Kritik an Klimaprognose: Forschende fordern "Paradigmenwechsel"
Foto: Cevin Dettlaff/dpa // CC0 / Unsplash - Jennifer Griffin

Forschende wollen ein neues Szenario zur Lösung der Klimakrise entwickeln. Sie sprechen von einem „Paradigmenwechsel“. Ihnen zufolge ließen die aktuell etablierten Modelle wichtige Faktoren außer Acht.

Ein internationales Team von Forschenden der Oregon State University in den USA fordert, einen ambitionierten neuen Pfad zur Lösung der Klimakrise zu entwickeln. Den Vorschlag hat das wissenschaftliche Fachmagazin Environmental Research Letters veröffentlicht. Darin heißt es, die bisherigen Szenarien des Weltklimarats (IPCC) betrachteten die globale Entwicklung zu einseitig. Durch den Fokus auf den Klimawandel würden andere Krisen vernachlässigt.

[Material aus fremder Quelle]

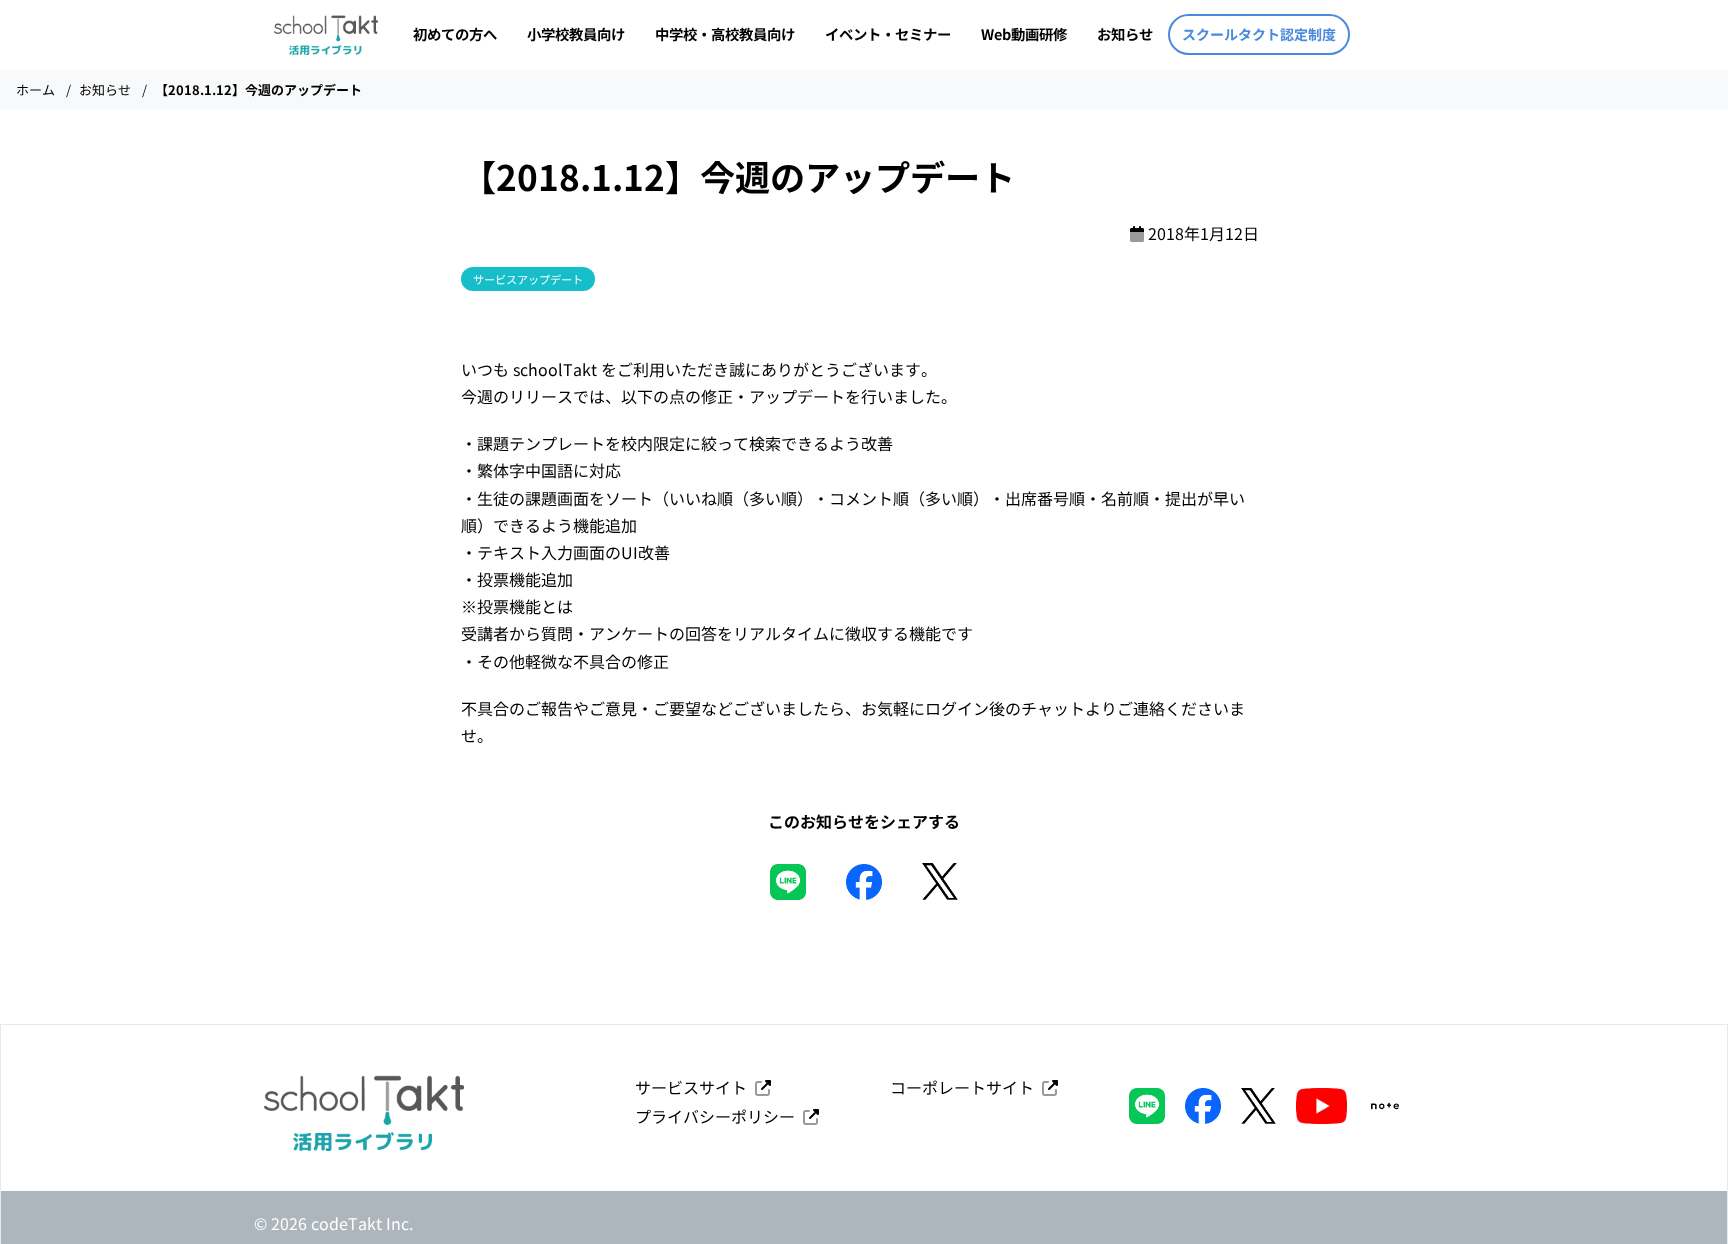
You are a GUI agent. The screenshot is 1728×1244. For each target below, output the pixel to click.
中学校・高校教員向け (725, 33)
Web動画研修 (1024, 33)
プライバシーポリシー (719, 1116)
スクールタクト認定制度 (1259, 34)
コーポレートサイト (966, 1087)
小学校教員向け (576, 33)
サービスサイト (695, 1087)
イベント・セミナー (888, 33)
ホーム (35, 89)
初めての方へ (455, 33)
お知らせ (1125, 33)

In einer Pressemitteilung der Universität sprechen die Forschenden von einem „Paradigmenwechsel“. Der wohl größte Unterschied ihres Vorschlags zu bisherigen Annahmen des IPCC: Statt auf „grünes Wachstum“ wollen die Forschenden auf eine Postwachstumsökonomie setzen – also auf ein Wirtschaftssystem, das auch ohne Wachstum funktionieren soll. Auch in anderen Aspekten, wie dem des Fleischkonsums und des Einsatzes neuer Technologien, wollen die Wissenschaftler:innen aus Oregon von den Pfaden abweichen, die das IPCC üblicherweise betrachtet.

Die Kritik am SSP1-Szenario

Der Weltklimarat nutzt verschiedene Szenarien, um vorherzusagen, um wie viel Grad sich die Erde unter bestimmten Voraussetzungen erwärmen würde. Der Pfad mit den geringsten Klimaschäden wird als SSP1-1.9 bezeichnet. Es ist die einzige Prognose im aktuellen IPCC-Bericht, bei der die Erderwärmung bis 2100 auf unter 1,5 Grad gegenüber vorindustriellem Niveau beschränkt und damit das Pariser Klimaziel verfolgt werden würde.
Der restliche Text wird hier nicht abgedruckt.